Over time and deliberate practice — we made it a mandatory part of the PRD process — our version of “following the nose” became a tacit skill where it looked like people could zero in the right problem space almost from the start - but to outsiders or new team members, it was a constant calibration conversation. (4)
As I wrote this, I also realized I informally used another process for personal learning, a variation of the “Five Whys” process used for root cause analysis. When I wanted to learn expert judgement, I would often compare my novice system against an expert’s system and then identify the key points of divergence. Then, I would ask a series of cascading “why” questions about those divergences while also exploring counterfactuals and alternatives. For example: If a systems architect chose to use a certain database and a certain schema, what were they anticipating? If I chose a different database or schema, why did they not even consider that option, what are the consequences of going down that road? So it would make the tactic knowledge explicit and overlap expert decision making — often in the form of narrative and informal case studies — on top of deliberate process in the form of me-doing-the-thing. The prerequisite was that I had to go through a cycle of “doing the thing” first because otherwise I wouldn’t know where to start asking questions (generic/large questions are the worst places to /start/ with because they hide so much complexity).
Anyway. That’s how I go through the “follow your nose” problem!
—
Footnotes:
1 - My knowledge of “asking questions” comes originally out of the integrated service design / design research curriculum. Jan Chipchase’s “Field Study Handbook” is a fantastic primer on this. It’s not about question asking per se (more about sense-making), but his work has been my personal equivalent of a Lia DeBello type.
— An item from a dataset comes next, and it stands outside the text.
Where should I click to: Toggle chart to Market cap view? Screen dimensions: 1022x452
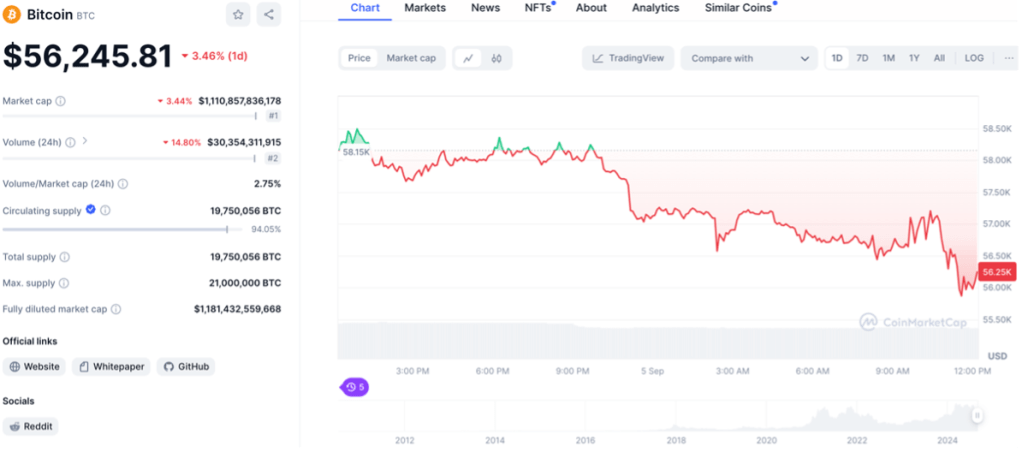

I also picked up “the book of beautiful questions” by Warren Berger but too early to tell if it is useful here.
2 - “Building Evolutionary Architectures” by Ford, Parsons, Kia (Orielly)
3- Rory Sutherland, “Alchemy”. I have a relevant excerpt here: No One Ever Tests Counterintuitive Things
4 - There’s something to be said here about product management being one of the few departments that needs to make this skill explicit, as their actual contribution to the “product-design-engineering” triangle is precisely that: an ability to find the right problems to work on, and define the correct parameters around them. Not to solution, though most product managers end up “solutioning” more than “problem finding”. But that’s getting off topic.